2.EMR Nitelikli Radyasyonlar: Radyo dalgaları, mikrodalgalar, mobil ve cep telefonları, radyo FM ve TV vericileri, radarlar, trafolar, bilgisayarlar, akım taşıyan kablolar bu gruba girmektedirler.
Işınları, frekans ve dalga boyu olarak düşünebiliriz. Frekans ve dalga boyları yüksek olan ışınlar, hücre DNA’sını parçalayabilecek kadar enerji içerir. – Bu kadar yüksek bir frekansa ve dalga boyuna sahip ışınları cildimizin engelleyemediği radyasyonlar, kanser olmamıza bile neden olur. – Radyasyon, kansere neden olabileceği gibi, vücudumuzda kalıcı genetik değişikliklere de neden olur. -Görme bozukluğu ve katarakt gibi rahatsızlıklara neden olur.
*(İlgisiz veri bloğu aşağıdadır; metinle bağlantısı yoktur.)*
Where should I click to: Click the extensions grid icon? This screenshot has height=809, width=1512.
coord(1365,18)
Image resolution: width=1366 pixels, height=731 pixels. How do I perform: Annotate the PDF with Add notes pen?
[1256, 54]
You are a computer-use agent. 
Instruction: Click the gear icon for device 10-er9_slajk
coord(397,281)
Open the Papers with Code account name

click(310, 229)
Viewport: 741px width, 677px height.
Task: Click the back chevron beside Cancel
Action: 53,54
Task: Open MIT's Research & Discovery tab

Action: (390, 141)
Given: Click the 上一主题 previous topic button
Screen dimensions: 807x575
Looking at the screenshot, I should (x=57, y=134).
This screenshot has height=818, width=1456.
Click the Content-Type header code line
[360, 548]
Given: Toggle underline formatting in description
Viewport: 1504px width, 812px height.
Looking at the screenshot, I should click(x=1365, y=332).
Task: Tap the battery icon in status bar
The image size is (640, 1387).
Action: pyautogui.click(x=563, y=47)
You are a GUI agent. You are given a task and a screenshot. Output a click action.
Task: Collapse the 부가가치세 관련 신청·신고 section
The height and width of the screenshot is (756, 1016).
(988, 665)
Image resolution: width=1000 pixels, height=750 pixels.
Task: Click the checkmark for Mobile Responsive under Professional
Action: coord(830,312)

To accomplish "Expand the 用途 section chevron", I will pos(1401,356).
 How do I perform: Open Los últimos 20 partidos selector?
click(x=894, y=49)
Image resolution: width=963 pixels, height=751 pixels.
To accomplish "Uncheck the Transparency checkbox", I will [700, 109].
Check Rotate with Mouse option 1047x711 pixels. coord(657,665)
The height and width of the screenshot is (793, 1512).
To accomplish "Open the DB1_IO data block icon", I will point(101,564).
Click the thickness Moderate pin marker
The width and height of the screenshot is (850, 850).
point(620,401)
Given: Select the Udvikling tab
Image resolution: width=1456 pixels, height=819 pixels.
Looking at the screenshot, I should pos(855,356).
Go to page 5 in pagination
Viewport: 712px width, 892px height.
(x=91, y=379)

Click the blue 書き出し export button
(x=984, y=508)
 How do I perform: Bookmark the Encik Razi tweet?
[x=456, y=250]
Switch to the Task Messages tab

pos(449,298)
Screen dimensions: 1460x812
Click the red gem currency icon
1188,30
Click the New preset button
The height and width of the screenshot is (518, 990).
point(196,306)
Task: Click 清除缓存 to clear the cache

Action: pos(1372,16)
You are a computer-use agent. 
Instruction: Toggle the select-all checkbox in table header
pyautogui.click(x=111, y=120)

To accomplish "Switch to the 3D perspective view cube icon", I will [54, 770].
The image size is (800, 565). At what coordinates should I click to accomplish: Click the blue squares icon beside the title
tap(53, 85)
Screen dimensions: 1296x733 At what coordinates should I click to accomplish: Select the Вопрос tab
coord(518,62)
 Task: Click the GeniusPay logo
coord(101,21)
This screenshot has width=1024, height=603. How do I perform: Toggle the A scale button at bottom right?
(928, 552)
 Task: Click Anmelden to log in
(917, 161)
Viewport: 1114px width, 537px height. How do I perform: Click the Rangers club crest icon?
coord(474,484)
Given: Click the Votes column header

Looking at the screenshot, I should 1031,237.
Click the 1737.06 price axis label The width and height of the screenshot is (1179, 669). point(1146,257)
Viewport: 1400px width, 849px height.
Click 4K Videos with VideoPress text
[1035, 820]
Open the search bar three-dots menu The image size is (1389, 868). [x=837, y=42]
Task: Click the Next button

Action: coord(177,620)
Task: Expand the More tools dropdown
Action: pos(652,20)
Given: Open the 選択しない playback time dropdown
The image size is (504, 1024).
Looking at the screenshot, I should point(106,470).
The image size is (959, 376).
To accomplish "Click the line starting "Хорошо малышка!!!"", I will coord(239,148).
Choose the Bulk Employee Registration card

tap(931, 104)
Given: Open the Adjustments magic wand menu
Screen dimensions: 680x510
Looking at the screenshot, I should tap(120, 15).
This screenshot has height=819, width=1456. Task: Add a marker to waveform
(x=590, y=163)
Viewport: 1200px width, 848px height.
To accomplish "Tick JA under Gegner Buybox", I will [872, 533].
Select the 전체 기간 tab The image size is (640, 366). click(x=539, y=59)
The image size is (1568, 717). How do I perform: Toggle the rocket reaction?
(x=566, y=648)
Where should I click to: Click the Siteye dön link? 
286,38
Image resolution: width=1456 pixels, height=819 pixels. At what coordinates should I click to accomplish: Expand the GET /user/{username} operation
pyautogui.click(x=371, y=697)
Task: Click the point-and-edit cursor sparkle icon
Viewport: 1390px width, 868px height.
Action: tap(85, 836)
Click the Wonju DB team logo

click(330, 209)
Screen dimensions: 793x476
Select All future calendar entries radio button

Elektronik aletleri kullanmadığımız zamanlarda fişten çıkartmalıyız veyâ kapatmalıyız. – Düşük radyasyonlu bilgisayar monitörü tercih etmeliyiz. – Elektronik cihaz olan yerde dinlenmeyi tercih etmemeliyiz. – Cep telefonumuz açıkken kalbe yakın tutmamalıyız. Cep telefonlarımızla haddinden fazla görüşme yapmamalıyız. – Elektronik aletlerimiz çalışırken mümkün olduğunca uzağında durmalıyız. Mesela mikrodalga fırın. – Radyo istasyonlarının yakınlarında bir evi tercih etmemeliyiz ve yeni yapılacak radyo istasyonlarının oturduğumuz eve yakın yapılmasına müsaade etmemeliyiz. Bu gibi basit önlemlerle büyük ölçüde radyasyonun etkisinden korunabiliriz.